ME deve clarificar orientações para a suspensão das atividades letivas
Ação sindical

ME deve clarificar orientações para a suspensão das atividades letivas

A FNE considera que o Ministério da Educação deve ainda alguns esclarecimentos, relativo às condições em que vai decorrer a suspensão das atividades letivas.

Considera a FNE que, tendo sido suspensas todas as atividades educativas e letivas deve ser clarificado em que condições os docentes de educação especial estão obrigados a assegurar atividades educativas/letivas aos alunos para quem foram mobilizadas medidas adicionais.

É que as orientações até agora definidas indicam que se excetua da suspensão das atividades letivas “o acolhimento nas unidades integradas nos Centros de Apoio à Aprendizagem, para os alunos para quem foram mobilizadas medidas adicionais”.

- Efetivamente, não fica claro do preceituado na lei se as atividades letivas para os alunos para quem foram mobilizadas medidas adicionais ficam suspensas.
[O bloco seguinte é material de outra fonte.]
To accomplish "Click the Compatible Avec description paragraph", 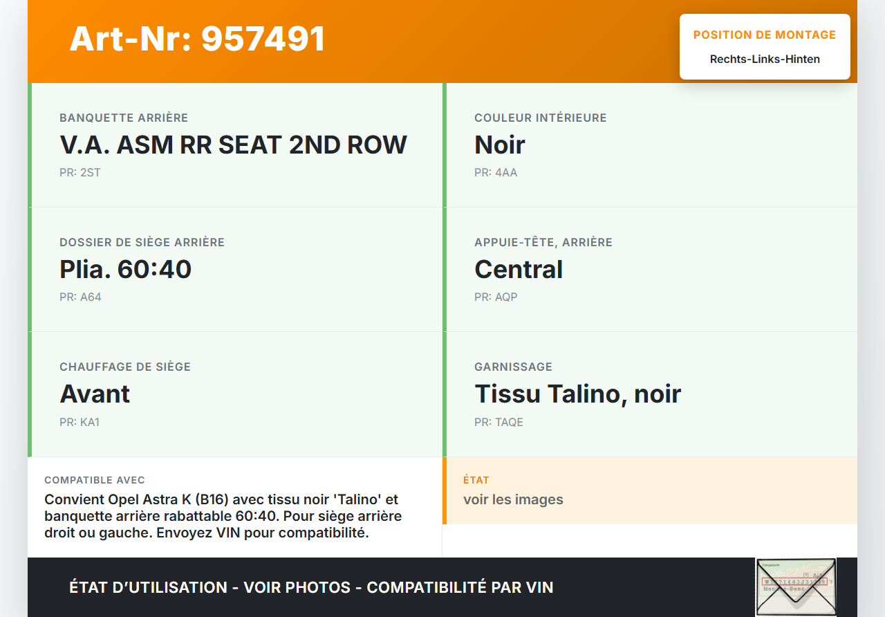I will click(221, 516).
A lei, ao remeter para o acolhimento, aumenta a dúvida sobre que tipo de atividades que se devem realizar com estes alunos, se letivas, se não letivas.
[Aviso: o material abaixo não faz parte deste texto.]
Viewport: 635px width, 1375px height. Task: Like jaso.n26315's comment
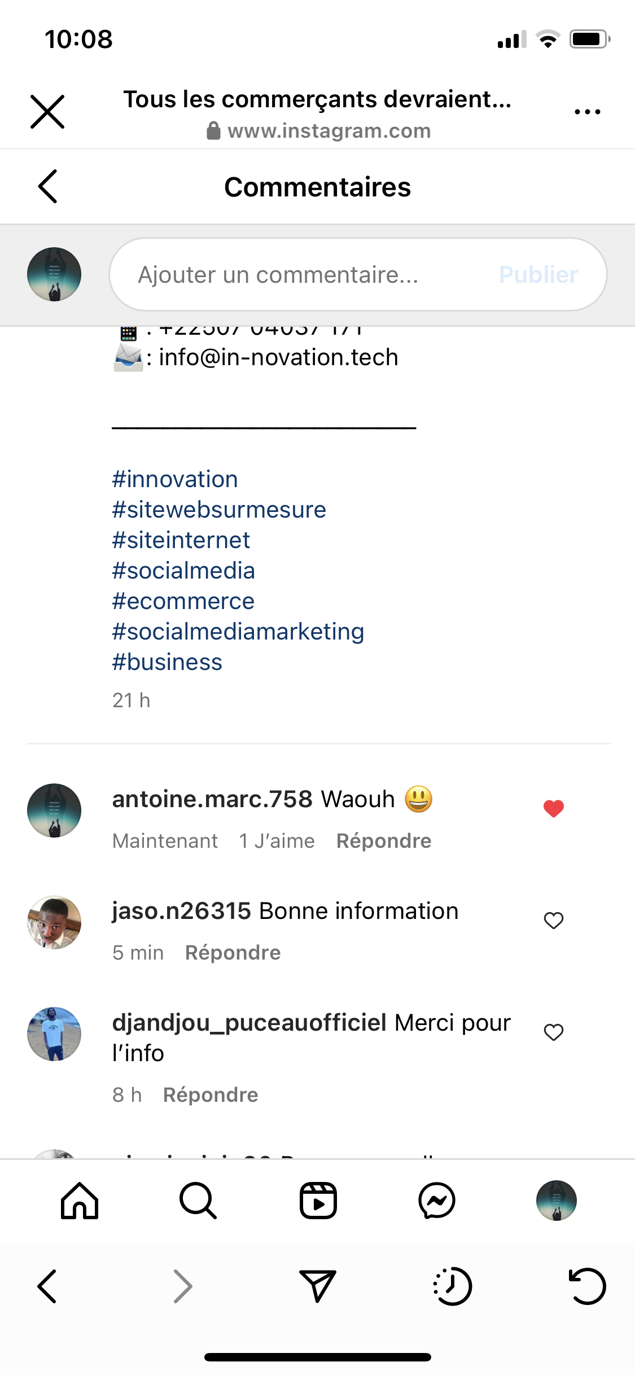point(554,920)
- A serem consideradas atividades letivas, significa que estes alunos terão um calendário letivo superior aos restantes alunos, uma vez que também terão de cumprir com o mesmo calendário de funcionamento das atividades educativas e letivas dos estabelecimentos públicos da educação pré-escolar e dos ensinos básico e secundário (anexo I do Despacho n.º 12123-M/2021).

- Mas, estando estes alunos integrados em turma, como será possível as atividades letivas não estarem suspensas, uma vez que estão suspensas para todos os outros alunos?

- Portanto, sendo para nós mais plausível que também para estes alunos as atividades letivas estão suspensas, carece de clarificação a utilização do termo “acolhimento”, designadamente sobre quem tem que o assegurar. As funções de “acolhimento” não integram o conteúdo funcional dos docentes, motivo pelo qual se considera que as Escolas/Agrupamentos não poderão convocar os professores de educação especial para estas funções.

- De igual modo torna-se necessário clarificar se os docentes que integram as equipas locais de intervenção precoce, que serão obrigados a exercer funções em regime presencial também estarão sujeitos ao cumprimento do calendário de funcionamento das atividades educativas e letivas. Se assim for, tal representará um acréscimo do ano letivo, para alunos e docentes, que no nosso entendimento não se justificará.

Este é um conjunto de clarificações que a FNE considera urgente que sejam transmitidas, em termos da operacionalização da interrupção das atividades letivas.